A variation of point one. We do a disservice to our students and our community members if we are not thinking about what comes next for them. For our staff, it means encouraging professional development and recognizing that if they leave to go on to better things that means we’ve done our job well. For colleagues in precarious positions it means trying to advocate for the best possible circumstances for them we can, working against toxic systems that place them in such positions, and elevating their work and voices. For students in the Scholars’ Lab, this means engaging with a program called PHD+ that tries to prepare students for diverse career outcomes after graduating. It means having frank conversations with them about precarious labor in academia and in DH.

Slide - Point 5: We can always be better.

Point 5: We can always be better.

How can we be better? That’s the animating question that has been hovering behind all my comments so far and that drives my thinking on our student programs. For me, this means consistently re-reading and re-consulting the Postdoctoral Bill of Rights and the UCLA Student Collaborator Bill of Rights as touchstones for what we do. And groups like AADHum and DH-WoGeM are doing so much to elevate important conversations that we try (and will keep trying) to bring into our work in the lab.

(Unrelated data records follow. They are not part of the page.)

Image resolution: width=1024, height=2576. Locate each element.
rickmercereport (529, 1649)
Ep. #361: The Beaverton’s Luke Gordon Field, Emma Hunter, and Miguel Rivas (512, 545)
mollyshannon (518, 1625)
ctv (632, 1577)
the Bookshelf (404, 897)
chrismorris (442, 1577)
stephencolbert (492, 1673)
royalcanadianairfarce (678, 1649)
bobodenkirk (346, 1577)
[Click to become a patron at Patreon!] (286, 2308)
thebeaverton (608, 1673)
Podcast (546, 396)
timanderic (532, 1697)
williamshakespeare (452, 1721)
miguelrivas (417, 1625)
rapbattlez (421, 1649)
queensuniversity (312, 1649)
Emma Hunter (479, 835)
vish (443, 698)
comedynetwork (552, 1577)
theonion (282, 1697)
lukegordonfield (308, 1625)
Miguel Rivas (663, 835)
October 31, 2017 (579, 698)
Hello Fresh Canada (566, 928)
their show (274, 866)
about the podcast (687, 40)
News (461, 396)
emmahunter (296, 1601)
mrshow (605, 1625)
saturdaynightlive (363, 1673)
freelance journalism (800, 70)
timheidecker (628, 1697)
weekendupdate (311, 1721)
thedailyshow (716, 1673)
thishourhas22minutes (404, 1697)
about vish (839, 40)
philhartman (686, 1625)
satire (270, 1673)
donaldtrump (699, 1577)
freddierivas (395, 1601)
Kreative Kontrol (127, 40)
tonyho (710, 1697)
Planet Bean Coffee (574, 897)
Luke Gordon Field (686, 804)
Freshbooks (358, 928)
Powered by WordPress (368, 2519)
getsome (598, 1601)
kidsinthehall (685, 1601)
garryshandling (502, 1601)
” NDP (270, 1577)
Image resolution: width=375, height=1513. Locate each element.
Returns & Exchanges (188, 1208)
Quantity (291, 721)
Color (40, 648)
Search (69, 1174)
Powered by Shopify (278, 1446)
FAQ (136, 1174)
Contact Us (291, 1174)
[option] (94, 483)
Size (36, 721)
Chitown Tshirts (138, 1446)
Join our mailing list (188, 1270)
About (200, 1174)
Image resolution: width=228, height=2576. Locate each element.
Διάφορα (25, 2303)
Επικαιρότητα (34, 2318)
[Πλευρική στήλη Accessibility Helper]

There are systemic forces structuring the way we interact with our community - and the way you interact with yours. Pushing back against them should be part of the long-term plans for a lab’s work. Even if things seem to be going well in a general sense, someone in your community is struggling.

Because talking about the life of a lab is really secondary to talking about the life -the lives - in a lab. We have a responsibility to do right by those people whom we teach, employ, collaborate with. This means approaching issues of infrastructure and administration with a sense of the lived impact these decisions have. We can always be better - there is always work to be done. That’s the work that we’re engaged in right now in the Lab.

I’m happy to talk more. For now I’ll yield to the rest of the group.